[Instructions for the task] Rewrite the rows as a numbered list, beginning at the line that contains "Click the PDF file icon in Action column" and continuing through the end of the rows. Skip blank lines and leave the pictures out.

*** Dataset records

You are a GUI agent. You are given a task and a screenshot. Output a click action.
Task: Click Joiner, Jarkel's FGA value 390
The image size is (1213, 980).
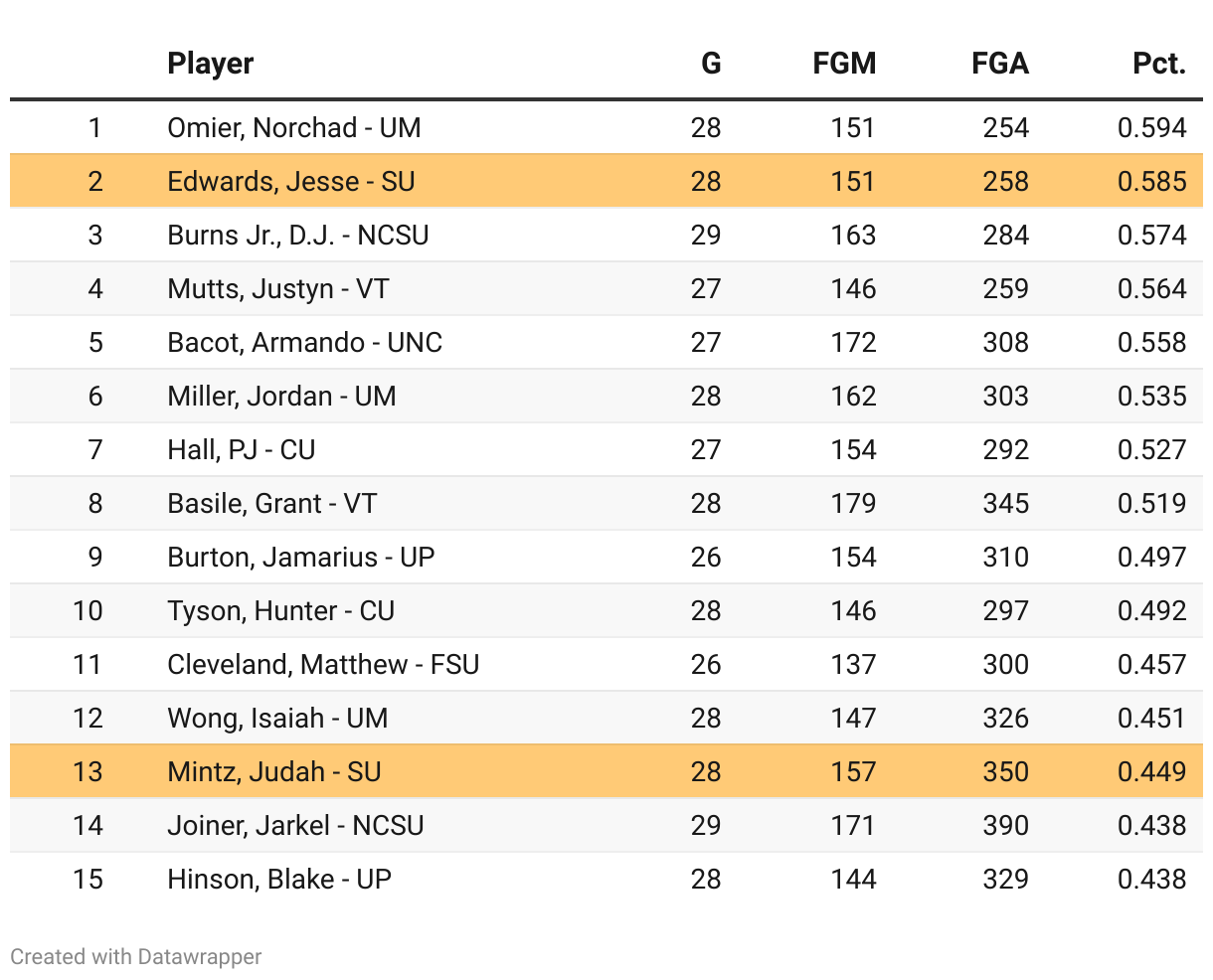[x=1005, y=826]
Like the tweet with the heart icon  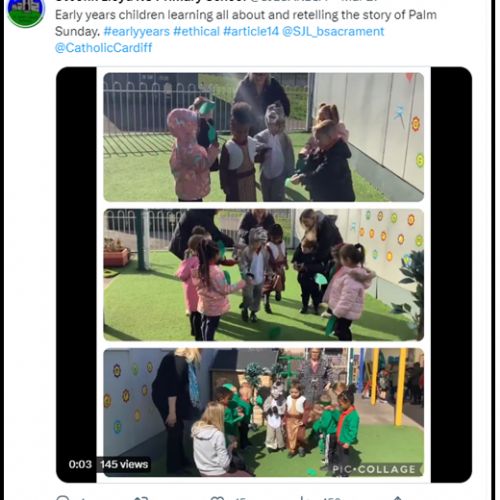(x=217, y=498)
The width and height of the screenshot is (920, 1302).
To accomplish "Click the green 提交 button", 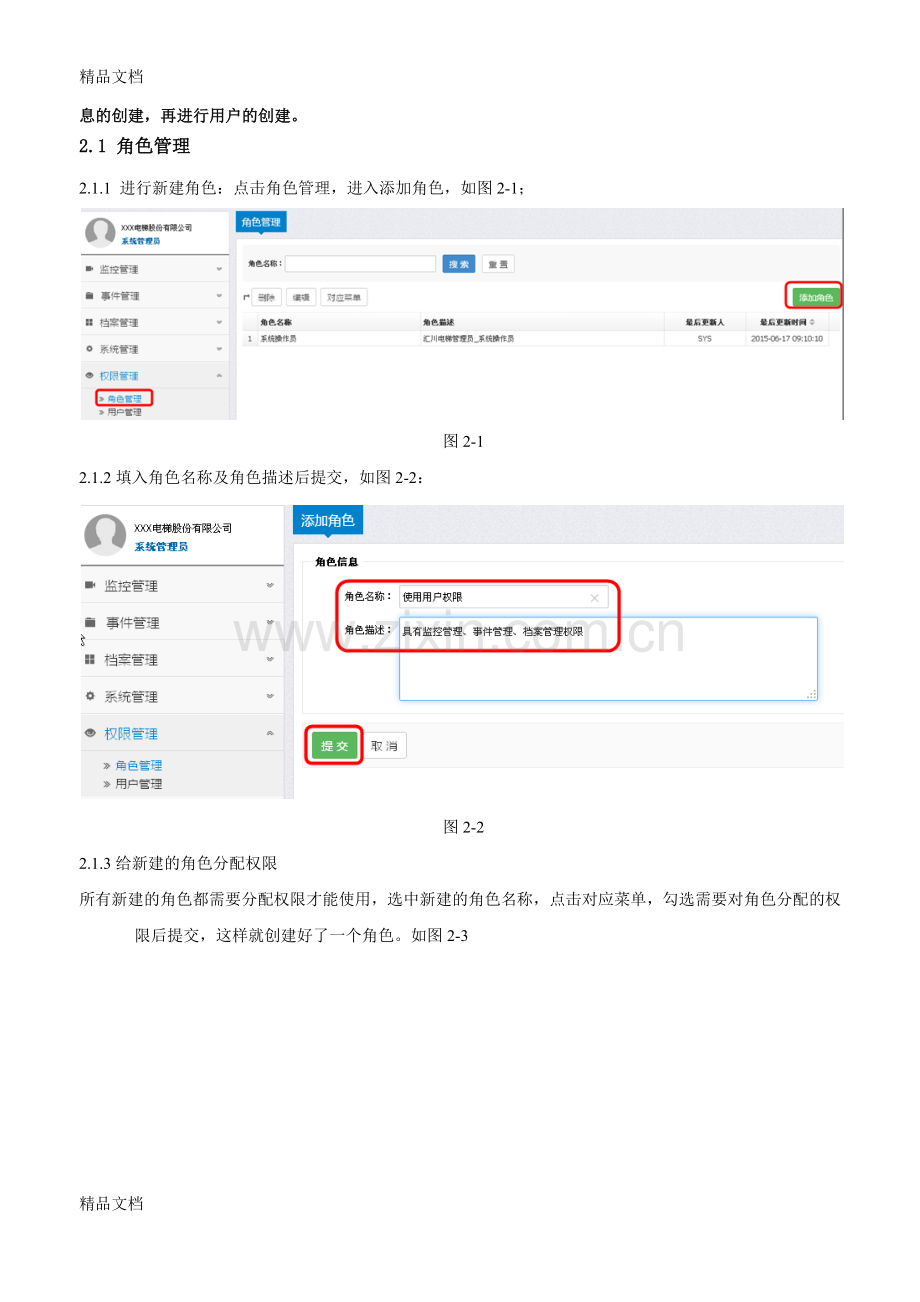I will coord(334,746).
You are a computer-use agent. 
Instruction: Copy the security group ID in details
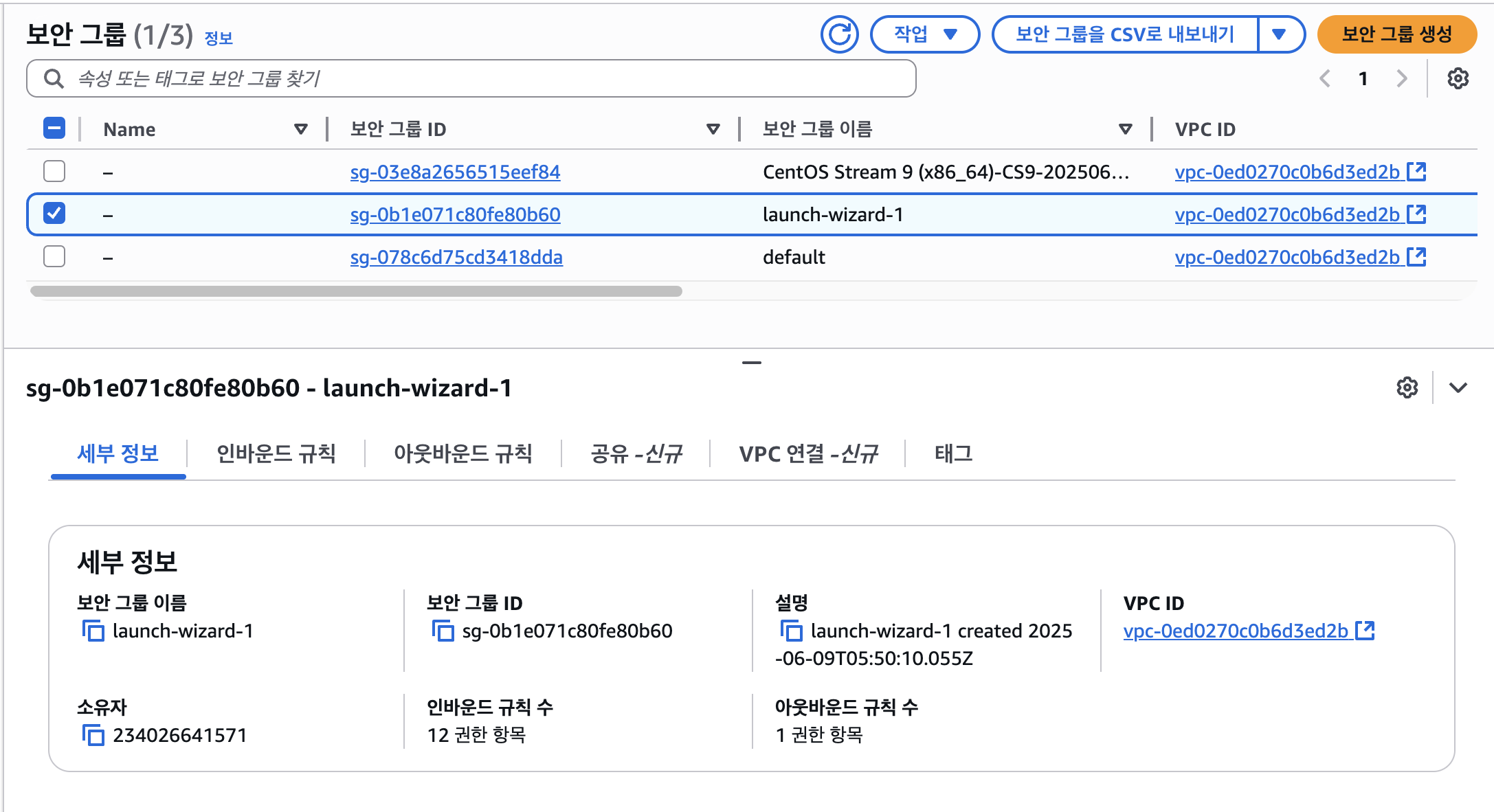pyautogui.click(x=443, y=631)
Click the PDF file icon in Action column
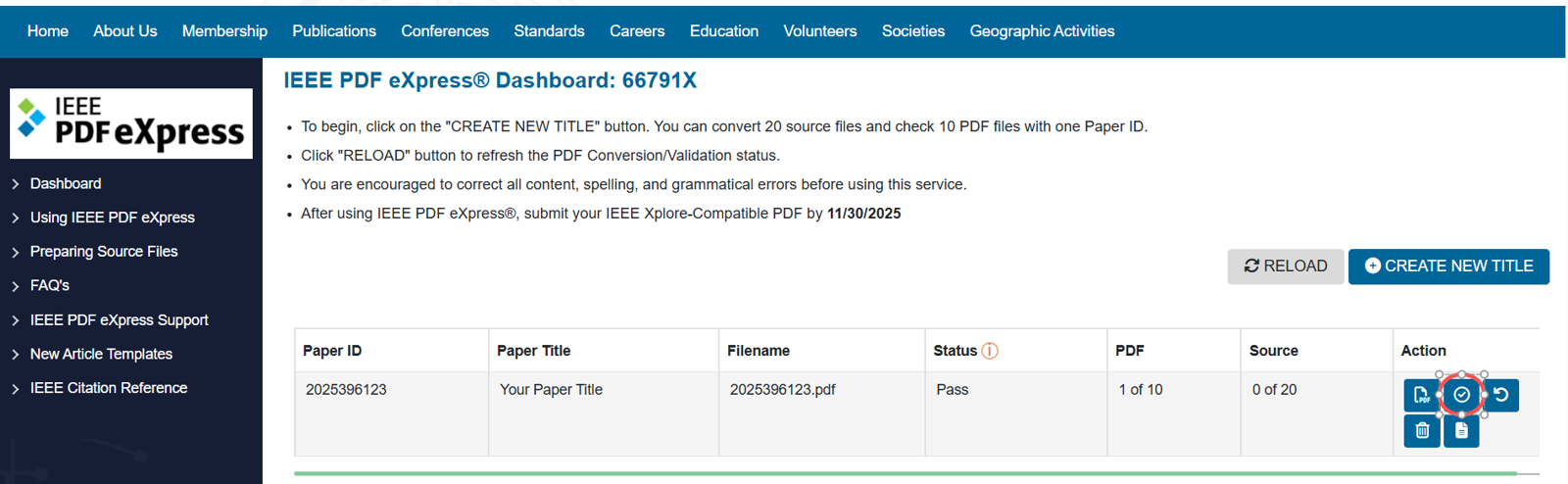This screenshot has height=484, width=1568. 1421,395
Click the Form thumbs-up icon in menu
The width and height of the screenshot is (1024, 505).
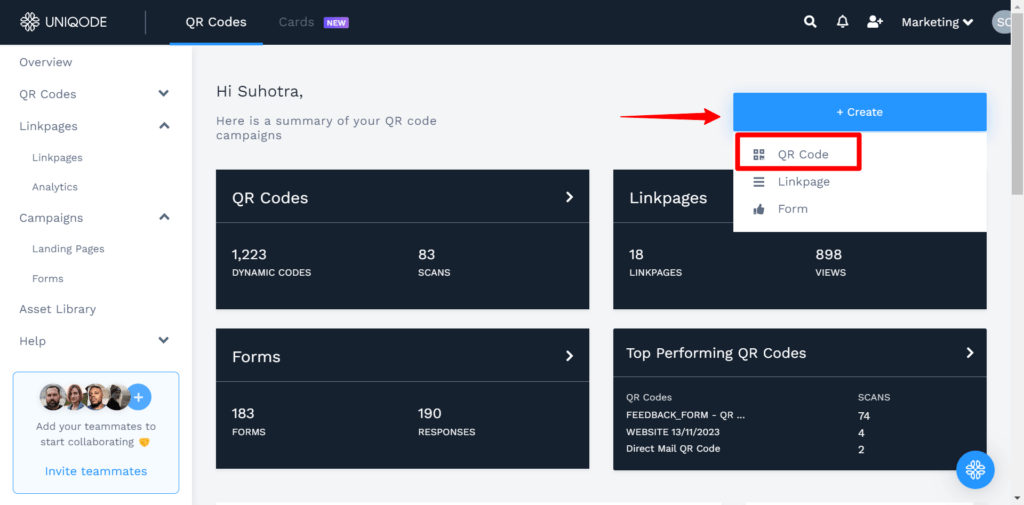pyautogui.click(x=759, y=209)
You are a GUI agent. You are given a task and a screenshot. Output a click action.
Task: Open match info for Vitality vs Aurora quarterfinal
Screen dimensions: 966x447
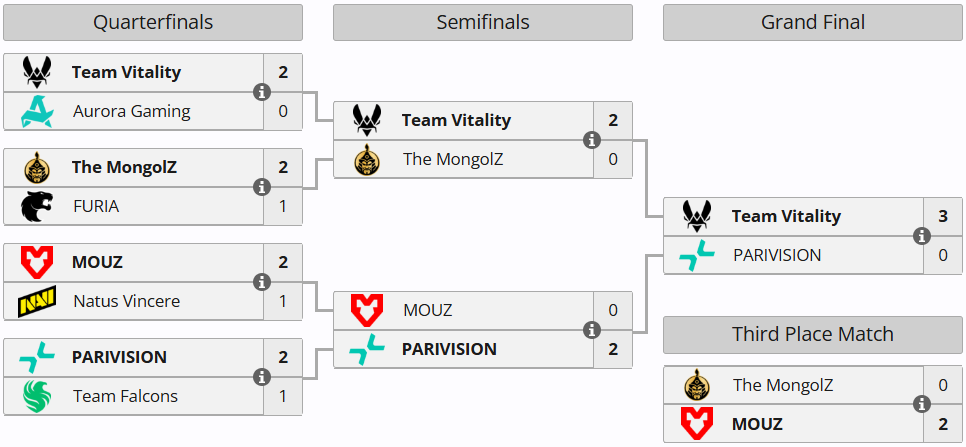click(262, 92)
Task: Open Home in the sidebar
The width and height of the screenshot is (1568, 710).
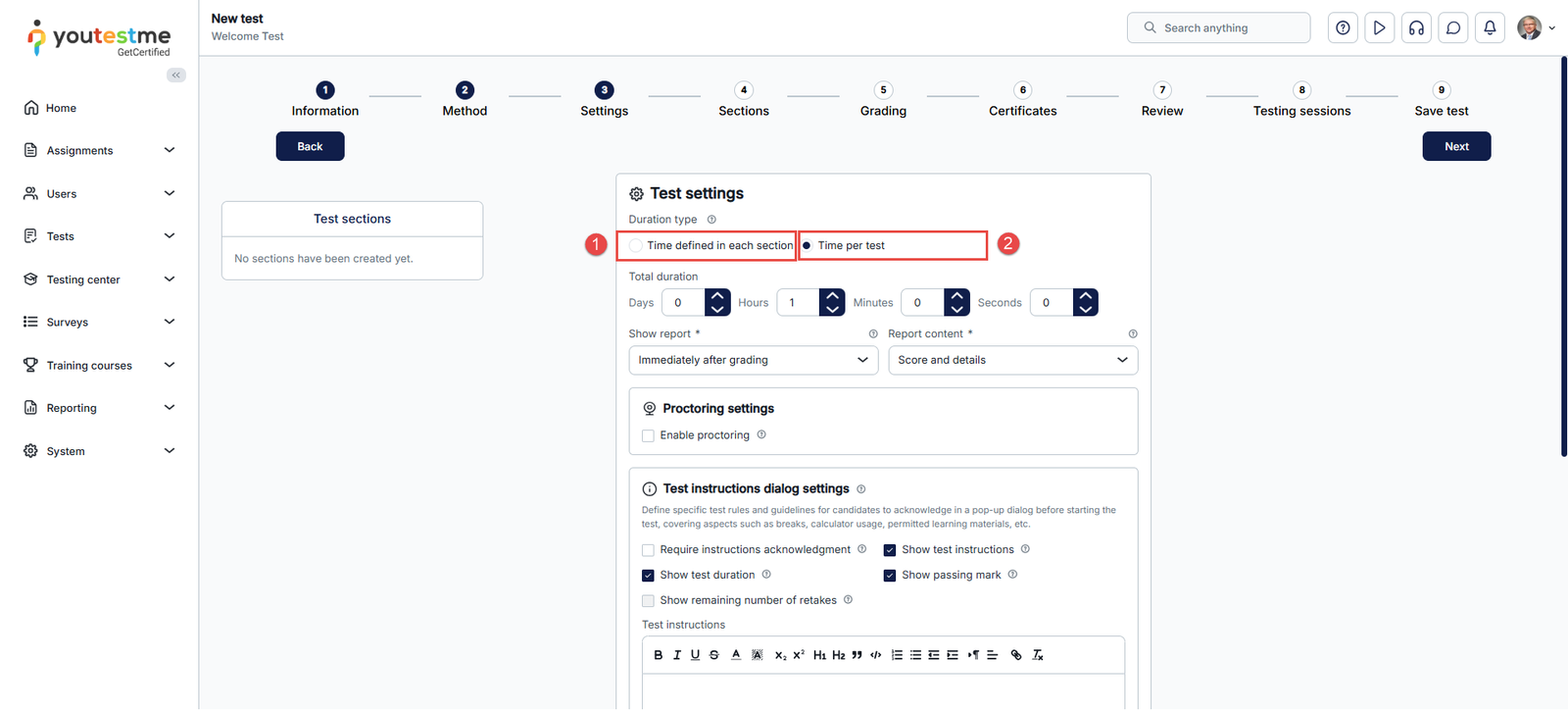Action: pyautogui.click(x=61, y=108)
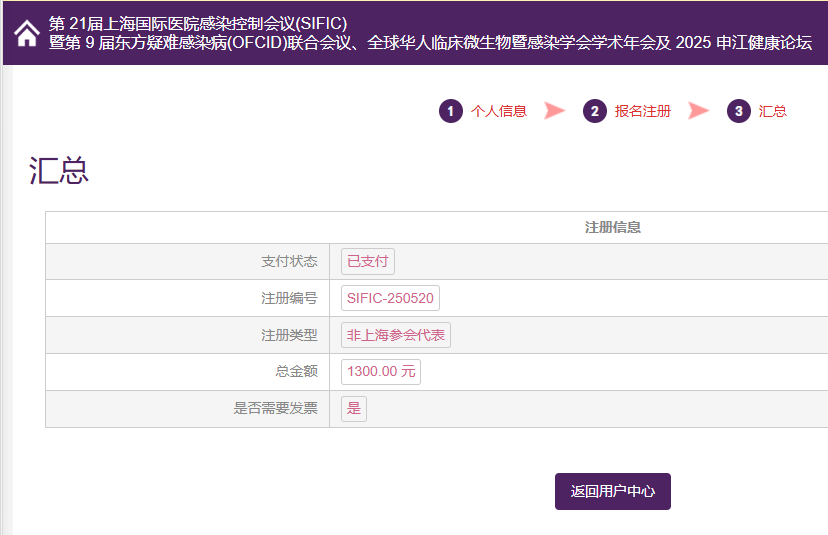
Task: Go to the 报名注册 step
Action: point(642,111)
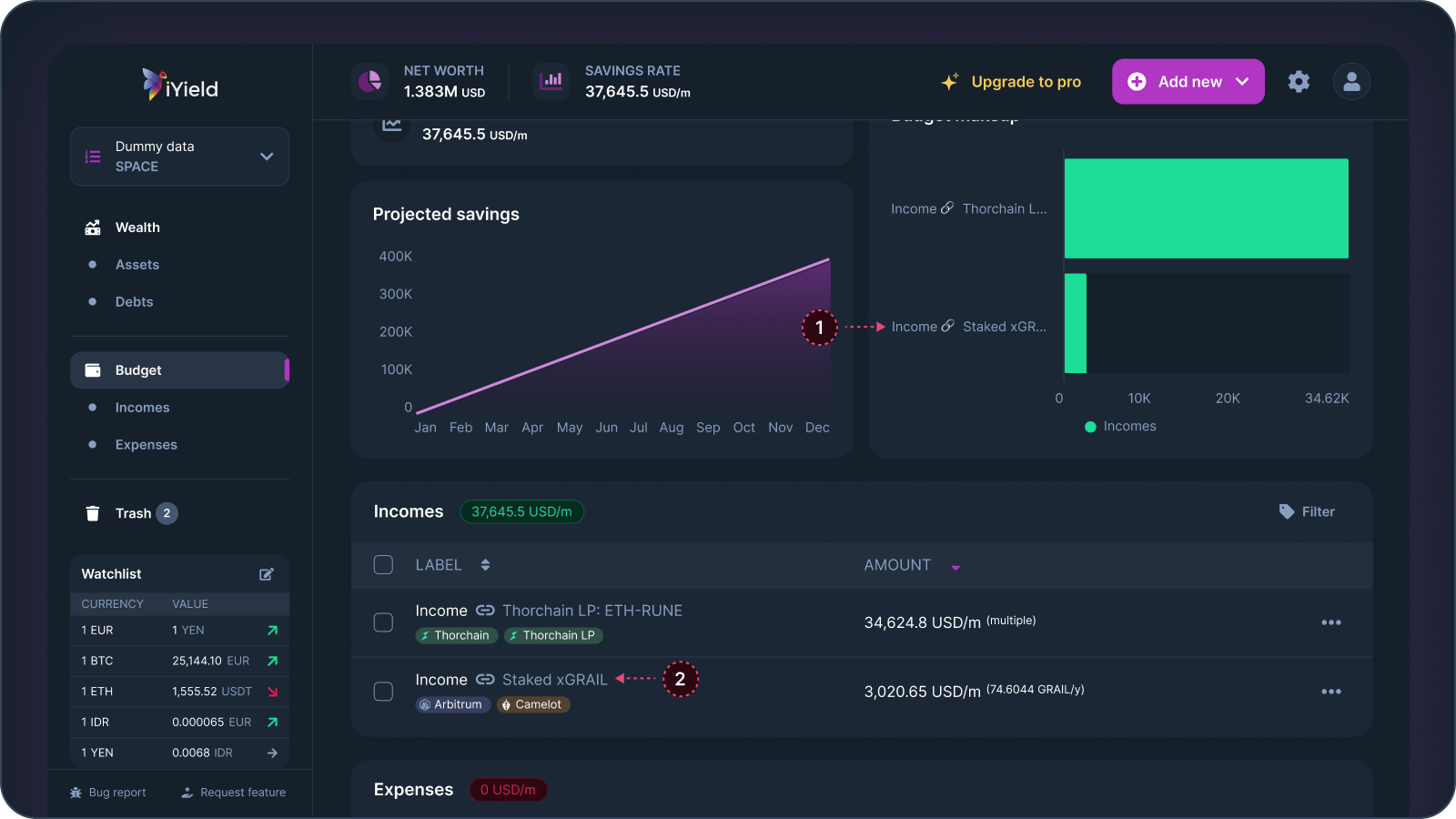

******

[Right answer]
1. Click the PDF file icon in Action column
2. This screenshot has height=484, width=1568. 1421,395
3. Click the Form thumbs-up icon in menu
4. The width and height of the screenshot is (1024, 505).
5. pyautogui.click(x=759, y=209)
6. You are a GUI agent. You are given a task and a screenshot. Output a click action.
7. Task: Open match info for Vitality vs Aurora quarterfinal
8. Screen dimensions: 966x447
9. click(262, 92)
10. Task: Open Home in the sidebar
11. The width and height of the screenshot is (1568, 710).
12. Action: pyautogui.click(x=61, y=108)
13. Task: Go to the 报名注册 step
14. Action: point(642,111)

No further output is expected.